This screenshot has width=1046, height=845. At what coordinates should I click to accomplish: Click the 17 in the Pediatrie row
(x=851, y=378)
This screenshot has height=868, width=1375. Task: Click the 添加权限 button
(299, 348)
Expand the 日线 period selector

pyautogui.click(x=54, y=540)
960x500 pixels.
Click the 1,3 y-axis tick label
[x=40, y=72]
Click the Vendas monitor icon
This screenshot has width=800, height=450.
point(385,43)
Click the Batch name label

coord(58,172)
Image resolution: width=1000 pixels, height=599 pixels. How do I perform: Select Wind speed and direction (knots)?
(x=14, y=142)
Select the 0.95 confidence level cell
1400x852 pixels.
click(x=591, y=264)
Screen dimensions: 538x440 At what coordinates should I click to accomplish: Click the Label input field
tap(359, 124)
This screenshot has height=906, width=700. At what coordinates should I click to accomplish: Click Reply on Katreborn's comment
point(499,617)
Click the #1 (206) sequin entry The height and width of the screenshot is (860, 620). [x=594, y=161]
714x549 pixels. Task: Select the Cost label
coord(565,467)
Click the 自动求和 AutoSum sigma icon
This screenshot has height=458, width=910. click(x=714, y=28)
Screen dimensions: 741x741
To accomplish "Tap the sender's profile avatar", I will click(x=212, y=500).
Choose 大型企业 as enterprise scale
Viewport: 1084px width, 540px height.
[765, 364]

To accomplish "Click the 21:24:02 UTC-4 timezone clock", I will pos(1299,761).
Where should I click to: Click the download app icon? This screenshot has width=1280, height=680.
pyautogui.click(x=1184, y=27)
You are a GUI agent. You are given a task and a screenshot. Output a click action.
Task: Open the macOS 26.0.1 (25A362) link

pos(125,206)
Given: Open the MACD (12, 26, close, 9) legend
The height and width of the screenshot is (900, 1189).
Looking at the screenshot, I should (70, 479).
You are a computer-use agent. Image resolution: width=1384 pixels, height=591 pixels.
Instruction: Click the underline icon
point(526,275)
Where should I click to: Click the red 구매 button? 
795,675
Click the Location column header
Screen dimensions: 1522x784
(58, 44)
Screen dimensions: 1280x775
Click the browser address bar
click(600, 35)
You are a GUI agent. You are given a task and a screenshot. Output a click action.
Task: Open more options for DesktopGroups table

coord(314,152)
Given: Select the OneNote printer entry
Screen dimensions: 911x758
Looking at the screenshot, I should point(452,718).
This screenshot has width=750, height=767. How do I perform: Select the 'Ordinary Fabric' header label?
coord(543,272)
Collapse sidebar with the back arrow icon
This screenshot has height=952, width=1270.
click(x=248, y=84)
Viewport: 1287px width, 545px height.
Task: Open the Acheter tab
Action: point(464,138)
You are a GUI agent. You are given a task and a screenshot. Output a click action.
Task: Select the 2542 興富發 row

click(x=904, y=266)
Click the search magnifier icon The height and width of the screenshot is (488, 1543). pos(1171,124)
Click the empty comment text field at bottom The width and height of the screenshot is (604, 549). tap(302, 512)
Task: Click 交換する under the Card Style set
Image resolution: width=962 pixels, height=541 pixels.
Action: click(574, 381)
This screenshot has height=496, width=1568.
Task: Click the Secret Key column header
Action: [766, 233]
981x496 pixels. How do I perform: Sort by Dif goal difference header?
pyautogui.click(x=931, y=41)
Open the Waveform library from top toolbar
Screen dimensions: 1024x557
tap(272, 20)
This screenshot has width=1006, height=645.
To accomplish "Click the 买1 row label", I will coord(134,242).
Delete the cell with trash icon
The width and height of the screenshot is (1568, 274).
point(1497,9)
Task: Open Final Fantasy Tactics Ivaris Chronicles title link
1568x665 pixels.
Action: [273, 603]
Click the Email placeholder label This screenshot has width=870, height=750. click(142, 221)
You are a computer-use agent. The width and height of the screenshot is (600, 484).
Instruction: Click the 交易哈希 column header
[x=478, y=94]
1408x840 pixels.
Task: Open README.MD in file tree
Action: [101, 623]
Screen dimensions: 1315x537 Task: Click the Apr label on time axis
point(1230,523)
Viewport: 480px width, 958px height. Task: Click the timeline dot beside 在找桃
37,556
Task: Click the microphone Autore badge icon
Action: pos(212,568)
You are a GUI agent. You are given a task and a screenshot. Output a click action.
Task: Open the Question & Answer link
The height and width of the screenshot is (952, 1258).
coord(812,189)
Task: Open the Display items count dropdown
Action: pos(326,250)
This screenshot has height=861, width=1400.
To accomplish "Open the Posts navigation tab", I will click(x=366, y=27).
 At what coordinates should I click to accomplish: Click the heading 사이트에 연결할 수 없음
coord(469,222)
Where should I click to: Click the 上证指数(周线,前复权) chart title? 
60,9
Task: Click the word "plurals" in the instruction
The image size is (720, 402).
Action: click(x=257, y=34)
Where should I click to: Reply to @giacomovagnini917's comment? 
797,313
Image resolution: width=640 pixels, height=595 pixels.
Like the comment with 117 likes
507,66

_ _ _ _ _

- _What is required_
Return only the stretch of the material above from the line holding "Click the Email" through the line holding "Task: Open the Question & Answer link", copied exactly.

- _Exercise result_
Click the Email placeholder label This screenshot has width=870, height=750. click(142, 221)
You are a computer-use agent. The width and height of the screenshot is (600, 484).
Instruction: Click the 交易哈希 column header
[x=478, y=94]
1408x840 pixels.
Task: Open README.MD in file tree
Action: [101, 623]
Screen dimensions: 1315x537 Task: Click the Apr label on time axis
point(1230,523)
Viewport: 480px width, 958px height. Task: Click the timeline dot beside 在找桃
37,556
Task: Click the microphone Autore badge icon
Action: pos(212,568)
You are a GUI agent. You are given a task and a screenshot. Output a click action.
Task: Open the Question & Answer link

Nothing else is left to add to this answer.